20-25% wc twice a week was the plan instead of a filter... Most people who keep these have them in tiny jars and probably do water changes every couple-few weeks... 

Right?


----------



## chunkychun (Apr 6, 2012)

It does look cool with one plant but I think it may be a bad idea. I would add some floaters or Anacharis to suck up some nitrates etc until you have good growth with your other permanent plants. 

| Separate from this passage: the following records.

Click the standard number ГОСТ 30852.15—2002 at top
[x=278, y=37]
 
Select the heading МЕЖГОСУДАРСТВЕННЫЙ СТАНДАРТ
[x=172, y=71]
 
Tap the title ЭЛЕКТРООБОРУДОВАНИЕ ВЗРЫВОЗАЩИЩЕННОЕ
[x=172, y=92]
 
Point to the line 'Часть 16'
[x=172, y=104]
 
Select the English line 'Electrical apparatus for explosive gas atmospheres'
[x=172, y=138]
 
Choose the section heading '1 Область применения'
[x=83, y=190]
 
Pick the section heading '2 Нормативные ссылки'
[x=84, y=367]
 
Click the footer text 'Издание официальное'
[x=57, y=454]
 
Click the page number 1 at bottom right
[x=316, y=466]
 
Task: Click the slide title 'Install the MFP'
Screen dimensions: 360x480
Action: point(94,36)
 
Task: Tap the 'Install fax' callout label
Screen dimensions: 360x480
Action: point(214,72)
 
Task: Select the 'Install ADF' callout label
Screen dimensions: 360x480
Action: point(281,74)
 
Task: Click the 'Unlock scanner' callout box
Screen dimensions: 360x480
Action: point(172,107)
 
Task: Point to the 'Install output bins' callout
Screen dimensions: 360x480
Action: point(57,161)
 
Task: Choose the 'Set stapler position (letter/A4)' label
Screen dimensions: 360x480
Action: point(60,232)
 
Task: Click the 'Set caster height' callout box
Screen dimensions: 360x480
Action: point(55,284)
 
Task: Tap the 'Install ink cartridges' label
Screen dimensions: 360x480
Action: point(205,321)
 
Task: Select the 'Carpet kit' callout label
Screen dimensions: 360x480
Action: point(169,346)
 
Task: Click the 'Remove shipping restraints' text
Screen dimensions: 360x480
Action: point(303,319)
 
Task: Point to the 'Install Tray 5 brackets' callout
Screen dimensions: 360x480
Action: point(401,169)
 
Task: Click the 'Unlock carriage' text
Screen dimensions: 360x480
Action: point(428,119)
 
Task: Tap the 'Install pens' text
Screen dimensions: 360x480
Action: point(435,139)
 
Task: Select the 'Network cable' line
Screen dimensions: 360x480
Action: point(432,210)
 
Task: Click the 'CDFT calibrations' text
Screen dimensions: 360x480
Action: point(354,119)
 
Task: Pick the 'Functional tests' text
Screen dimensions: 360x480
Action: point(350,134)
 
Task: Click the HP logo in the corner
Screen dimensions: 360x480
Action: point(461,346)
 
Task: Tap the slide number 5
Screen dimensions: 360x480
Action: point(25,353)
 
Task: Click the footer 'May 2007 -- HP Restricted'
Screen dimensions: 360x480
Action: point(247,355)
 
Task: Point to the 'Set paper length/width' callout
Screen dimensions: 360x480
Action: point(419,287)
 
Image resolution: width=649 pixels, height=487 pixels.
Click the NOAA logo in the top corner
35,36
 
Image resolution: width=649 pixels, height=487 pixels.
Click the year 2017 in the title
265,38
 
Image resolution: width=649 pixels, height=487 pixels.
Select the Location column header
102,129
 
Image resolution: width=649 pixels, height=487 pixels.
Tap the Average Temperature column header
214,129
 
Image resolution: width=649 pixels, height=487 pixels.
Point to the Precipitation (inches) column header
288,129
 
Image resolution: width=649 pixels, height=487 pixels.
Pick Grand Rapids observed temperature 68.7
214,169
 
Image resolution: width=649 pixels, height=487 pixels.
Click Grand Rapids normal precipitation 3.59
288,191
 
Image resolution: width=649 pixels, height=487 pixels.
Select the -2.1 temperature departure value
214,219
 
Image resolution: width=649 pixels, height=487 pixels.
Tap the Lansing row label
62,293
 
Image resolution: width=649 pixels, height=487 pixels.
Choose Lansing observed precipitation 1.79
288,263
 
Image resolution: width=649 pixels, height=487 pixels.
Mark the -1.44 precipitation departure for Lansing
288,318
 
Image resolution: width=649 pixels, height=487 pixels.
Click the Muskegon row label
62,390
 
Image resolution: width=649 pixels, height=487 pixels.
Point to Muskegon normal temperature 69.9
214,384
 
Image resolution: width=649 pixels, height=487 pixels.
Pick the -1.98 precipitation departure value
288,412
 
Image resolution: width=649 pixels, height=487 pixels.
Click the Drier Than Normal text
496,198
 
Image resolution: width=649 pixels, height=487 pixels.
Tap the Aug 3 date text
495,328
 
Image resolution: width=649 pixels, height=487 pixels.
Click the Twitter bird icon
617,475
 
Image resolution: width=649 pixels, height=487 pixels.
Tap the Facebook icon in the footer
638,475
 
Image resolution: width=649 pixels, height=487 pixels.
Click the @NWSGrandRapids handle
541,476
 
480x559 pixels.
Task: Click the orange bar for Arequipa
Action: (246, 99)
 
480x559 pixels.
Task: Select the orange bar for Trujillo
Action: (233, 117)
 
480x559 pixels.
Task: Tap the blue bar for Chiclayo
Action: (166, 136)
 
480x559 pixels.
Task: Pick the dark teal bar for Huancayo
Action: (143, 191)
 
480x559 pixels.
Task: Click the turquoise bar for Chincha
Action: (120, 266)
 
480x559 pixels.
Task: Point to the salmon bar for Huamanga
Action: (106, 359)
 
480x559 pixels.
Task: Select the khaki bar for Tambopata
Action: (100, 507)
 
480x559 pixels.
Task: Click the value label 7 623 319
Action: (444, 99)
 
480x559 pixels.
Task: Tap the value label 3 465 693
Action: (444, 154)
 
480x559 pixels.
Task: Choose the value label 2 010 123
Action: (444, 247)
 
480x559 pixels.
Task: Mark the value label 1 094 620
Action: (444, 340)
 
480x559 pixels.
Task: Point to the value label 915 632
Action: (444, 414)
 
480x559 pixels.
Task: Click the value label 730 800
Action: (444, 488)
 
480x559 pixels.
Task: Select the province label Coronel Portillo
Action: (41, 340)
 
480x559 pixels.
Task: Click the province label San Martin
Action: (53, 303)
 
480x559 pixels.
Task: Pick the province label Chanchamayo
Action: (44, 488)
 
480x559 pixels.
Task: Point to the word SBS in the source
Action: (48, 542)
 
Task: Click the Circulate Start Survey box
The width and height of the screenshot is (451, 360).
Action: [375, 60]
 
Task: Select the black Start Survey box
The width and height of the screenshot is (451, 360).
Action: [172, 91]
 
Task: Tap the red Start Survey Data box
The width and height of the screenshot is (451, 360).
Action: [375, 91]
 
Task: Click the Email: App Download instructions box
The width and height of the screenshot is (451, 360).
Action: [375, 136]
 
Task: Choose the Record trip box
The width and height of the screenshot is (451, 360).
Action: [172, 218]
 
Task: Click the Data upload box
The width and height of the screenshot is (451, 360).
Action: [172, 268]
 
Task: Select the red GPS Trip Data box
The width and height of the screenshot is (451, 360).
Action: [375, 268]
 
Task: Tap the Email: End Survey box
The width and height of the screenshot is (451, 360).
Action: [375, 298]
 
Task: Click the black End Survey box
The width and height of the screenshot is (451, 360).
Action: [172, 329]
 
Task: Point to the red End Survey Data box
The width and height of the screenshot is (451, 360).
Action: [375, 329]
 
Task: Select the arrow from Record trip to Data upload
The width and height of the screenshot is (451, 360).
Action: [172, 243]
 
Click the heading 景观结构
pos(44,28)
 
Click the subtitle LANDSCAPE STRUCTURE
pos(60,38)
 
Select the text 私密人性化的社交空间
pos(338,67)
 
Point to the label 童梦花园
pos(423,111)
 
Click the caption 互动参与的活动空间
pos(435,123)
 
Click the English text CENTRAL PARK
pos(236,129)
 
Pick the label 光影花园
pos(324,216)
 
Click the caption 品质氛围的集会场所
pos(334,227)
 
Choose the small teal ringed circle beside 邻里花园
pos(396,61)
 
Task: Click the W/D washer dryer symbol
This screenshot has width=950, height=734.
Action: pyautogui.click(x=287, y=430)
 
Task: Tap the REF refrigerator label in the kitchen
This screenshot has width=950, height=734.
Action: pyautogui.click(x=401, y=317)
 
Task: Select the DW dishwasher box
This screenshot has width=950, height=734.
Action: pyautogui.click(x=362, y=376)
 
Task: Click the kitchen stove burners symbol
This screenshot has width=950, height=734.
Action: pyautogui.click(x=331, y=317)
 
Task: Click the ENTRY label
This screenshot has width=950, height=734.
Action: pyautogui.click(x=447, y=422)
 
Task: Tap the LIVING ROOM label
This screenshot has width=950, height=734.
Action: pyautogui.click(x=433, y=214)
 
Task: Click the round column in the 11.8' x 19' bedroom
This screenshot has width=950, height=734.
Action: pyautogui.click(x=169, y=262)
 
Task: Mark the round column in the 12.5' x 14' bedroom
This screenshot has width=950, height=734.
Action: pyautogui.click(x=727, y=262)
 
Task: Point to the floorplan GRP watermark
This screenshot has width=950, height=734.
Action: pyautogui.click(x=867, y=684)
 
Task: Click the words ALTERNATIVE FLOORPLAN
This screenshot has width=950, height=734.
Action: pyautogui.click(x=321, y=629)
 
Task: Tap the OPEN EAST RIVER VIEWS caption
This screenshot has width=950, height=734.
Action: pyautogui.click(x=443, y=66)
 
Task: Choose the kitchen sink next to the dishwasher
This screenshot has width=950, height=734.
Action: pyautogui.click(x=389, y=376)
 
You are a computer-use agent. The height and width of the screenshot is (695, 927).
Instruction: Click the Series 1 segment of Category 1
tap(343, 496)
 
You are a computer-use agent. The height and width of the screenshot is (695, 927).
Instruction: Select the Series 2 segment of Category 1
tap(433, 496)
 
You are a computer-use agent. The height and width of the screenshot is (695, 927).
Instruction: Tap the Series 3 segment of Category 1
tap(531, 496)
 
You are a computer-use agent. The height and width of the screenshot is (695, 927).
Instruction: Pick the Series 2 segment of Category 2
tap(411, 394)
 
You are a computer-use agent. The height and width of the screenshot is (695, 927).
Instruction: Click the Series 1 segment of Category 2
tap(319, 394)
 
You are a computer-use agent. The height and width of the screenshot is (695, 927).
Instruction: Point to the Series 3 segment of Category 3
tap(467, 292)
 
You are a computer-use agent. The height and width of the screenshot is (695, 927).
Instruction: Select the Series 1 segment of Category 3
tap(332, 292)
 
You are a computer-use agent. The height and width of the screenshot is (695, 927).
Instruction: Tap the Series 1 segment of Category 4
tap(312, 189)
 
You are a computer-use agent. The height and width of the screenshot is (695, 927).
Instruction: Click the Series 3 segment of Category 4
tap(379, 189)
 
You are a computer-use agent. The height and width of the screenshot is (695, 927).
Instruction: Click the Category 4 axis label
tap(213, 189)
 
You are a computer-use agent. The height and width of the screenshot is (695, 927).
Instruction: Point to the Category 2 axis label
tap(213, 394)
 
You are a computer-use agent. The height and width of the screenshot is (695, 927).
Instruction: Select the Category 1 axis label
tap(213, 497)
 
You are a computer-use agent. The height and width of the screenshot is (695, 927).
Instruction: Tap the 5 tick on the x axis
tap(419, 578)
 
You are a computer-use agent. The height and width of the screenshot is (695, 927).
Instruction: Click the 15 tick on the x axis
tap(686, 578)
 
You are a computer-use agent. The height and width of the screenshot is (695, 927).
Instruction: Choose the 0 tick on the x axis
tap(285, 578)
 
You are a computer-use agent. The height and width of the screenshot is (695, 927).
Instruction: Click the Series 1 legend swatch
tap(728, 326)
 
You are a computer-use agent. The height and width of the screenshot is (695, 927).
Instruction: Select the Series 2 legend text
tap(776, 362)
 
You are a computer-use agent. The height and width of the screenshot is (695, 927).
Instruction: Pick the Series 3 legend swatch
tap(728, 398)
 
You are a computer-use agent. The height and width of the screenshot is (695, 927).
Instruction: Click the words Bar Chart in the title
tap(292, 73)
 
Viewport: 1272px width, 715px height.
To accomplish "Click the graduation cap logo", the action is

Once you have good growth, I top off and like you said every couple of weeks water change


----------



## Loco4Tanks (Jun 13, 2013)

Five gallons is bare bones minimum.. Ten is is actually recommended as a minimum... Just because wild bettas are found clinging to life in small puddles during the dry season, which is where the idea they only need a small bowl with no filtration came from, doesn't mean they shouldn't be treated better... I agree, more plants ASAP.. Hyacinth would be nice as a natural filter... I'm in the process of turning an aqueon 15 gallon column into a riparium.. It'll hold 10 gallons of water, be somewhat heavily planted and have a small fluval 106 and house a single high quality betta and maybe a couple corys or something else to help keep it clean. For lighting, I'm using a 35 watt 6500k compact fluorescent in a black clip lamp... I'm going to derim it first... I didn't have to buy anything though,, already had everything sitting in a closet... I'll probably do liquid carbon supplementation and root tabs... 
I admit, what you've done looks cool... But my opinion is it is inefficient... Good luck


----------



## TankYouVeryMuch (Jul 5, 2013)

I never said it was finished with plants...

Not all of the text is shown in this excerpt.